Go, Higgs! Block That Boson!
When I was a boy, there were just 16 teams in major league baseball, and here's all you had to know about the atom: If you split it, it blows stuff up. Today there is much more to keep track of. In the All-Star Game, I saw more unfamiliar faces than there used to be on the bench of the St. Louis Browns. And the atom? Science is agog over a subatomic phenom: the Higgs boson.
PHYSICISTS FIND ELUSIVE PARTICLE SEEN AS KEY TO UNIVERSE, said the headline in The New York Times. Oh, yeah? If the Higgs boson is all that essential, then an ordinary person should be able to understand its relevance to sports.
When the Higgs boson's apparent confirmation was announced, one physicist said he was glad to be at a physics meeting "where there is applause, like a football game." In fact, judging by the front-page photo, physicists seemed to be indulging in some mild arm-waving and whooping. As well they might, given that the Higgs boson is believed to essentially answer the question, Why do we have existence? The Higgs boson had been doing this for half a century, but only theoretically, like Bryce Harper since high school. Now both Bryce and Higgsie have arrived.
You know how people will propel a proton through a 17-mile circular tunnel near Geneva called the Large Hadron Collider, at virtually the speed of light, so that the proton will collide with another proton coming equally lickety-split from the other direction? Well, after several hundreds of trillions of these collisions, a couple of these protons have been seen to shoot off an almost instantly vanishing scintilla that can be identified, with certainty at a level of 3.5 million to one, as a veritable Higgs boson. Without which there would be no material world.
Science writer Robert Wright is usually excellent at clarifying things like this for general readers, but on the Web he confesses, "I personally continue to have no idea what the Higgs boson is. And I think the physicists who 'understand' what it is can do so only because they don't have the layperson's compulsion" to come up with a metaphorical handle on things. Subatomic physics is like fantasy baseball: It's all numbers. We can't call it fantasy physics, because there is that 17-mile tunnel, but physics today does appear, to the casual observer, to be no more physical than an imaginary lineup of Wins Against Replacement.

REQUIREMENT: In the Higgs boson essay, how long is the circular tunnel near Geneva called the Large Hadron Collider?

DATA SECTION:
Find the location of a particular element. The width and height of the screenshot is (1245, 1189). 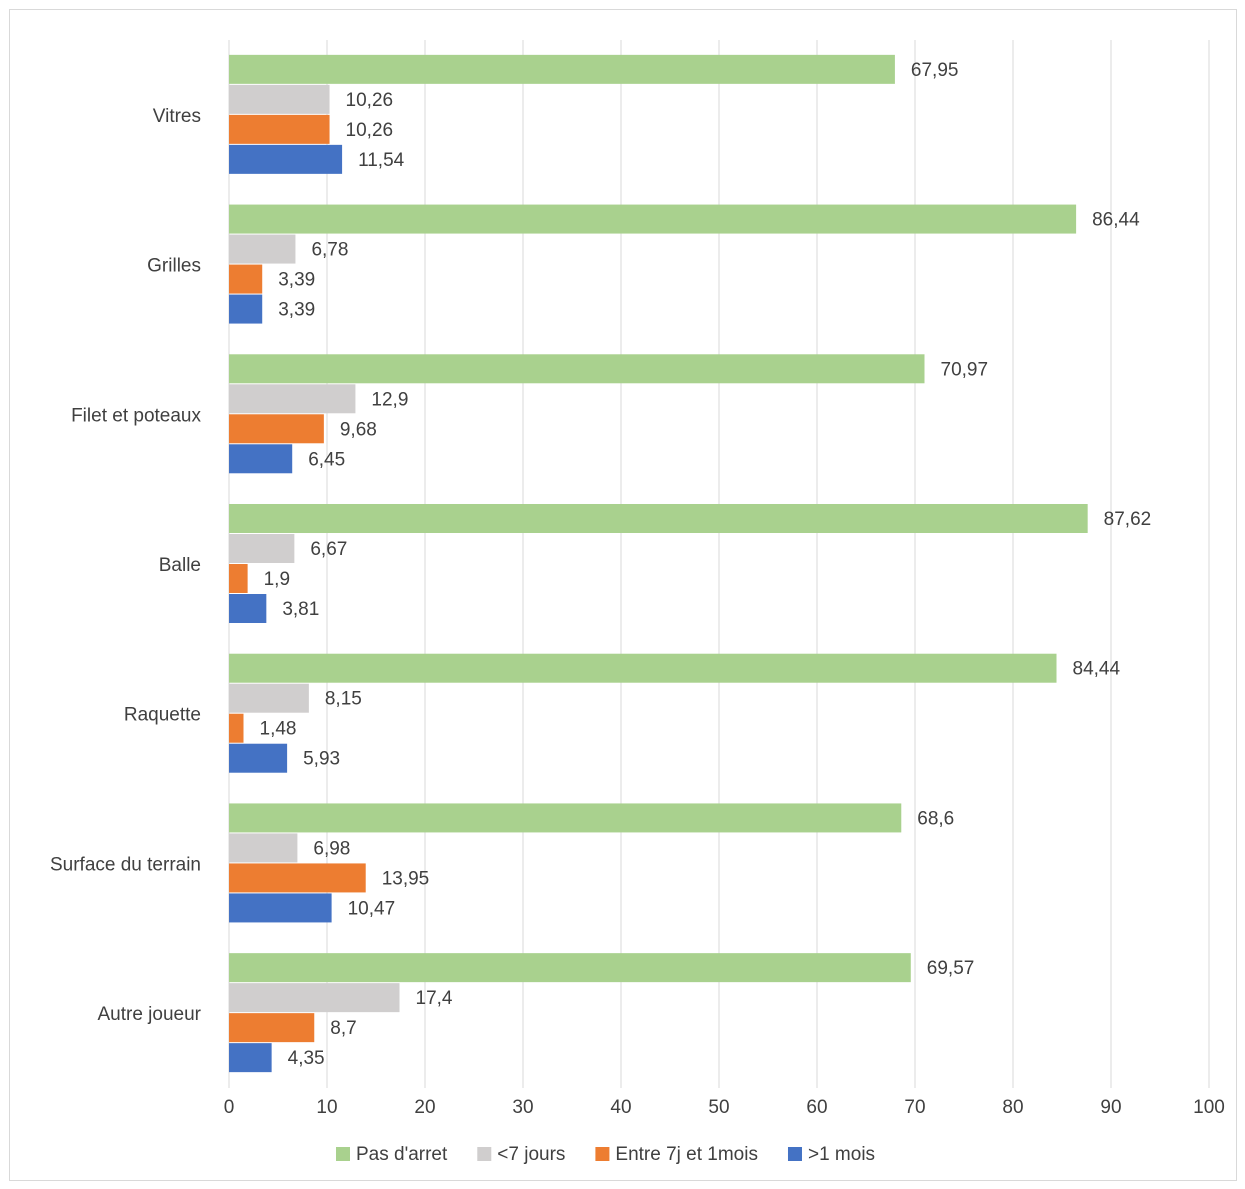

category-label: Autre joueur is located at coordinates (149, 1014).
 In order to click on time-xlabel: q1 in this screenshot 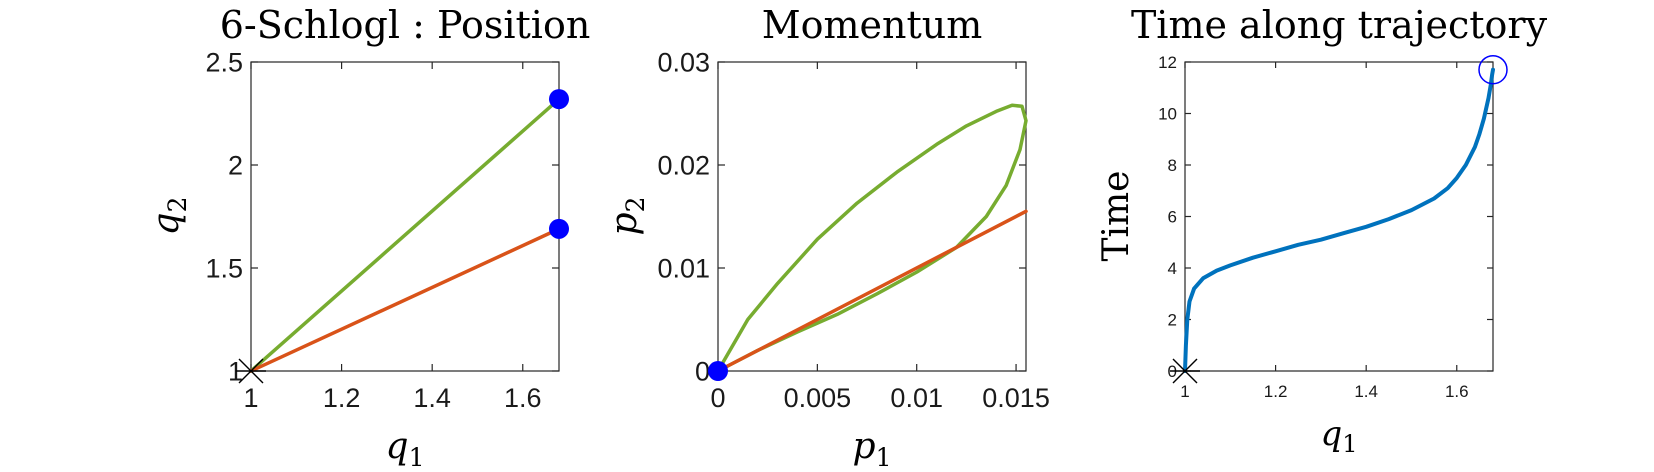, I will do `click(1338, 436)`.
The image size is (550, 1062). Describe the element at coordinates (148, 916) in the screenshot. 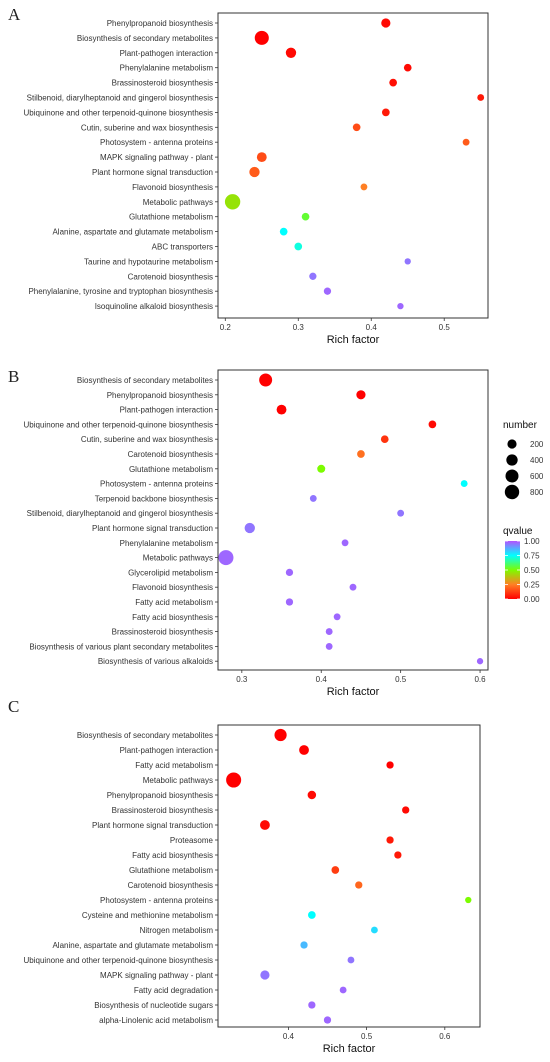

SOLUTION TO THE EXERCISE: 17 miles.